Gemäß Auftrag sollte das Tor 2019 fertig sein. Dann erfolgten Verschiebungen bis Frühjahr 2020, später 2022; nach letzten Informationen aus gut unterrichteter Quelle ist das Ausheben des Tores jetzt für Herbst 2024 vorgesehen!
Solange dieses Tor nicht als Austauschtor zur Verfügung steht, wird jeder Fehler und Mangel an den vier im Einsatz befindlichen Toren zum Betriebsproblem, das einen geregelten Betrieb mit beiden Schleusenkammern unmöglich macht! Vielmehr ist auch hier festzustellen, dass die Mängel in der Abwicklung der Torsanierung zu weiteren Kostensteigerungen führen.
Aktuell musste das reparaturbedürftige Außentor der Westkammer ausgeschwommen werden und wird im Innenhafen am Kai liegend repariert. Da ein Dock dafür fehlt, muss es mit Tauchern, soweit möglich untersucht und instandgesetzt werden. Das ist langwierig, technisch und qualitativ nicht zufriedenstellend und teuer
Da kein Wechseltor zur Verfügung steht, bleibt die westliche Schleusenkammer dem Einfluss der Tide ausgesetzt. Und! Die Torkammer und die Schleusenkammer der nun zur See hin offenen Schleuse verschlicken! Besonders kritisch ist das für die Torkammer. Sie ist immerhin fast 60 m lang und ca. 13 m tief und verbunkert, d.h. mit einem starken Betondach abgedeckt, und kann deshalb nicht einfach mit einem im Küstenbereich gängigen Nassbagger geräumt werden.

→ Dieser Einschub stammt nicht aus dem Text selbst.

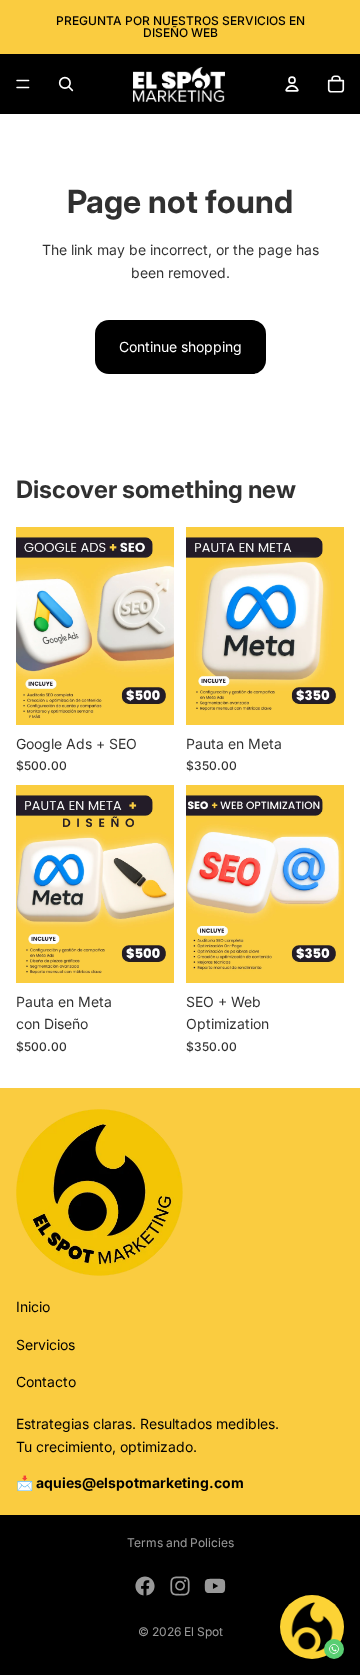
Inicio (33, 1306)
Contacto (46, 1381)
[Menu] (23, 84)
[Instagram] (180, 1586)
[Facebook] (145, 1586)
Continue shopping (180, 346)
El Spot (203, 1631)
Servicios (45, 1343)
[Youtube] (215, 1586)
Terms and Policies (180, 1542)
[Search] (66, 84)
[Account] (292, 84)
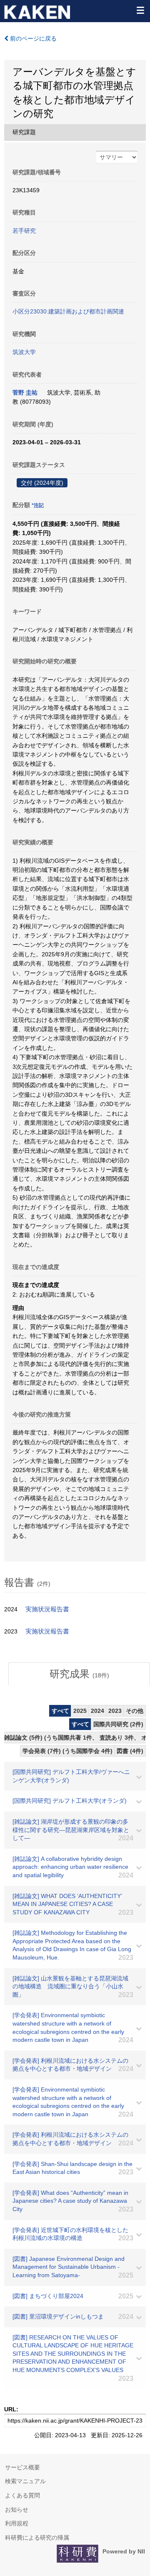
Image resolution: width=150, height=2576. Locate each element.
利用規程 (16, 2523)
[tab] (79, 1674)
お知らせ (16, 2509)
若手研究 (24, 230)
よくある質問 (22, 2495)
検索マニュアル (25, 2481)
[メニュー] (140, 10)
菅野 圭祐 (25, 392)
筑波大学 (24, 352)
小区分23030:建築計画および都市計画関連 (68, 311)
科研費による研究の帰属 (37, 2537)
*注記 (38, 505)
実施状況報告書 (47, 1609)
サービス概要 (22, 2467)
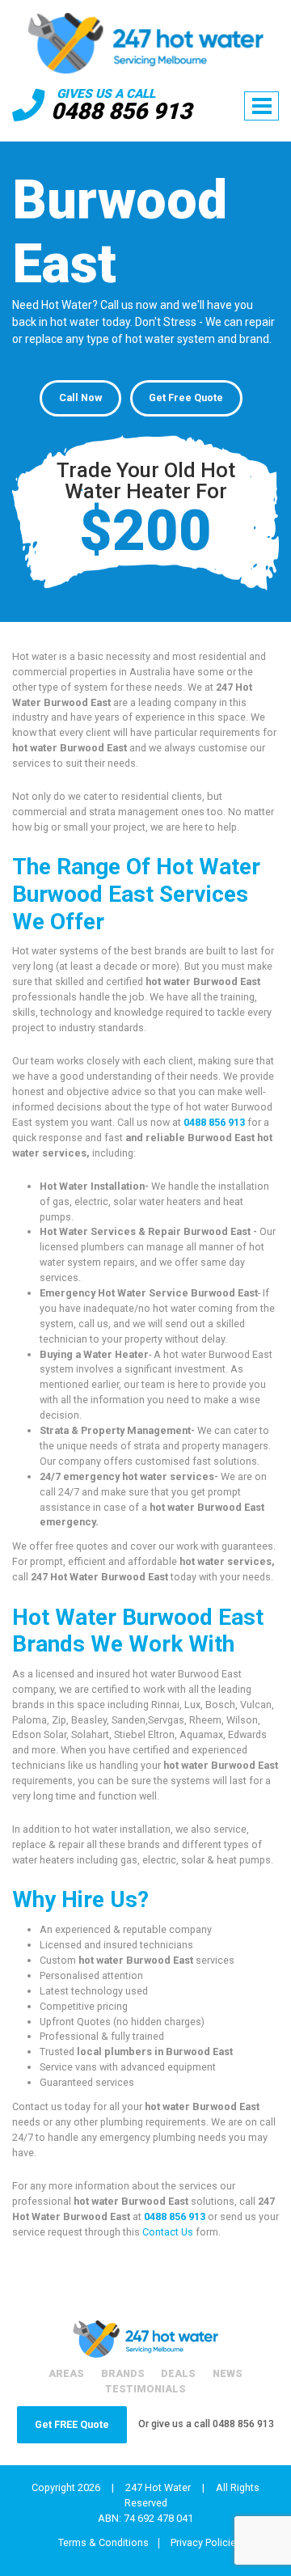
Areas (66, 2373)
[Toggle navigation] (261, 106)
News (227, 2373)
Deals (178, 2373)
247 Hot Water (158, 2487)
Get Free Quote (186, 397)
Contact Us (167, 2232)
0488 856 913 (121, 111)
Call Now (80, 397)
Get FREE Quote (72, 2424)
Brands (123, 2373)
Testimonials (145, 2389)
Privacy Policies (206, 2543)
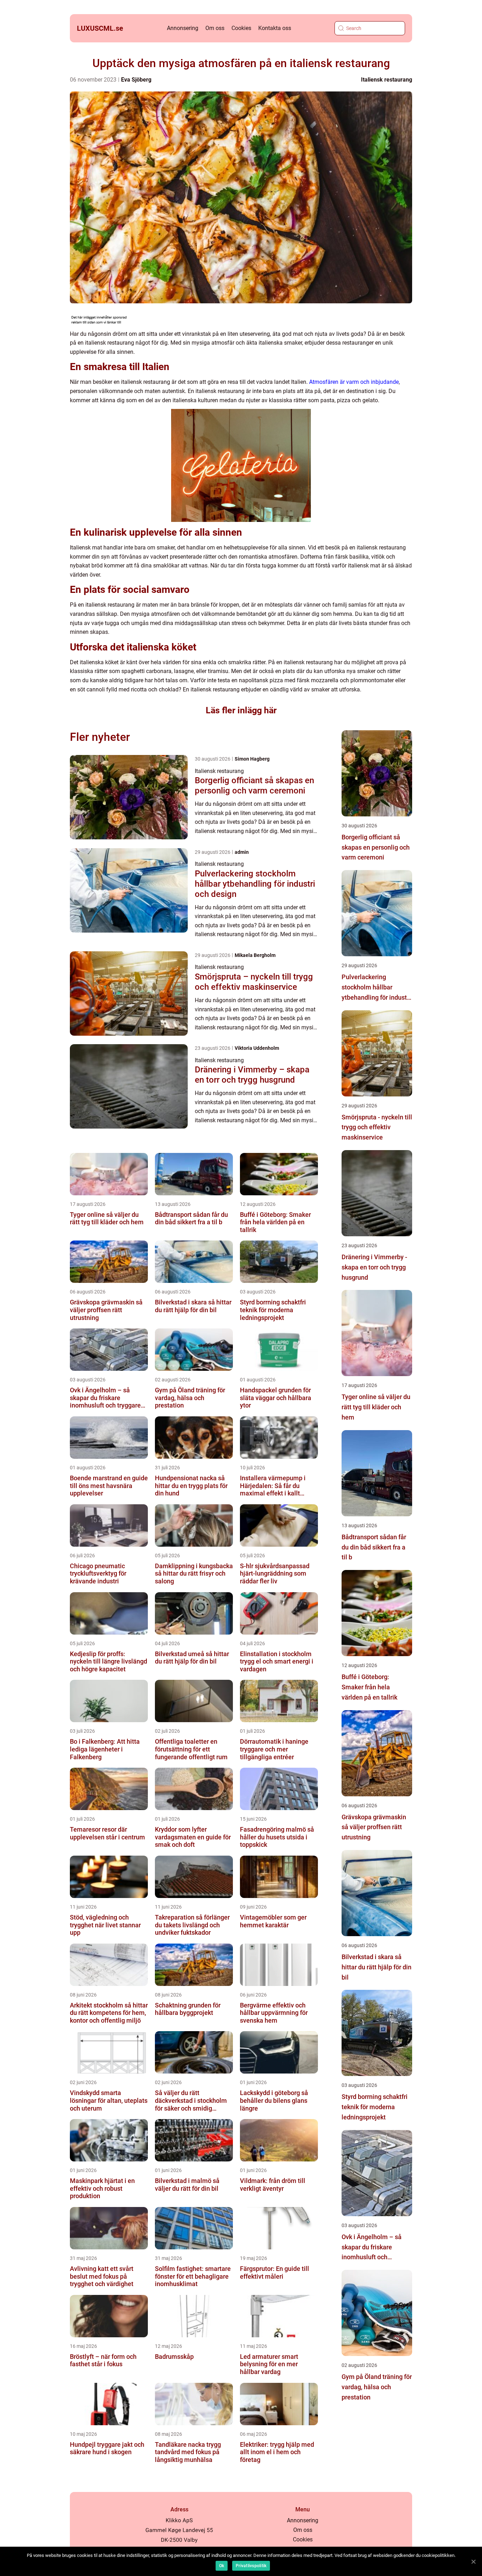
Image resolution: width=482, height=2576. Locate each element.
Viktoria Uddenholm (257, 1048)
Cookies (241, 28)
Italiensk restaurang (386, 79)
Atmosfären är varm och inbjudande (354, 382)
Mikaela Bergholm (255, 955)
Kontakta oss (274, 28)
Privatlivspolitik (251, 2565)
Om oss (214, 28)
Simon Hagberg (252, 759)
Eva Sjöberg (136, 79)
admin (242, 852)
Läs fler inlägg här (241, 710)
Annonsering (182, 28)
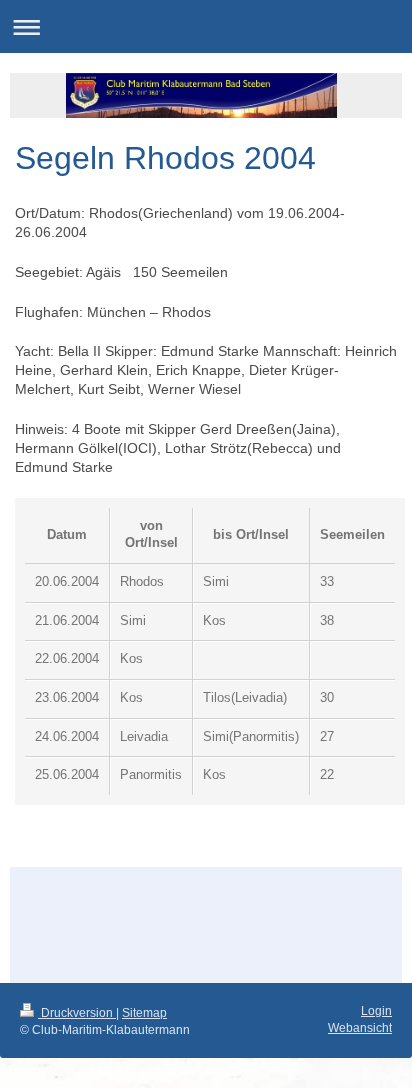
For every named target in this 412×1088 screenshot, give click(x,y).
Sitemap (144, 1013)
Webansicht (360, 1028)
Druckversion (77, 1013)
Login (376, 1011)
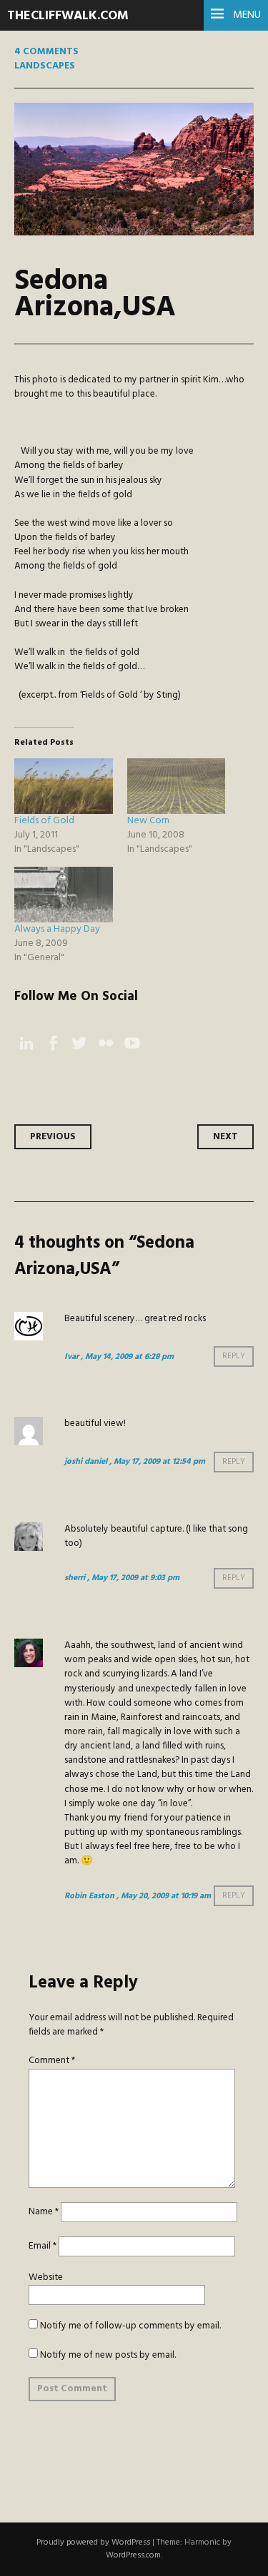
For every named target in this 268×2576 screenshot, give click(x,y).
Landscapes (44, 65)
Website (46, 2277)
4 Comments (46, 51)
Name (44, 2211)
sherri (74, 1578)
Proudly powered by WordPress (93, 2542)
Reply (233, 1356)
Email (42, 2246)
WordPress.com (133, 2555)
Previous (53, 1136)
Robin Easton (89, 1896)
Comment (52, 2060)
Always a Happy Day (57, 929)
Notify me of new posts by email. (108, 2355)
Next (225, 1136)
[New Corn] (176, 786)
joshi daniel (85, 1461)
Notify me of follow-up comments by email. (130, 2325)
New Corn (148, 821)
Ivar (71, 1356)
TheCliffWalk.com (68, 16)
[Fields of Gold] (63, 786)
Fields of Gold (44, 821)
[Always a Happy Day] (63, 895)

Es muss also ein passender Bagger für Binnengewässer zum Einsatz hergebracht werden.
Abb. 2: binnenseitiges Tor in der Torkammer, 29.6.2023, Foto: Uhlendorf
Erleben wir hier ein ähnliches Desaster wie bei den Autobahnen oder der Bahn und anderen Infrastruktureinrichtungen? Wird hier kaputtgespart?
Man könnte davon ausgehen, dass so profane Alltagsvorgänge wie der Betrieb und die Instandhaltung der Schleusen ohne Aufheben in der Öffentlichkeit, gewährleistet sind. Wenn da nicht irgendwo so etwas wie Systemfehler stecken würden.
Verzögerungen durch Corona, Fachkräftemangel, unvorhergesehene Schäden, Lieferengpässe, etc.. sind nachvollziehbar. Sie sind aber in der Nachbetrachtung eine Reaktion auf anders vorgefundene Rahmenbedingungen für die auszuführenden Arbeiten. Die Beschreibung der zu erbringenden Leistungen war unzureichend und eben anders als das seinerzeit eingeschaltete Ingenieurbüro sie geplant hatte. Wer haftet für die Fehlleistungen?
Dieser Fall ist aber nur ein kleiner Teil der Schleusengeschichte.
Beschaffung der neuen Scheusentore beschleunigen
Der weit größere Brocken ist der Ersatz der übrigen Schleusentore. Die sollen nach Intervention der WHV e.V. im Jahre 2019/20 und nach den damals schon vorliegenden schlechten Erfahrungen mit der Instandsetzung des noch bearbeiteten Tores neu gebaut werden.
Die Planung dazu wurde dem Wasserstraßen-Neubauamt für den Mittellandkanal in Hannover übertragen. Da auch dort eigentlich keine ausreichenden Ingenieurkapazitäten vorhanden waren, wurden die Entwurfsarbeiten an eine Ingenieurgemeinschaft vergeben.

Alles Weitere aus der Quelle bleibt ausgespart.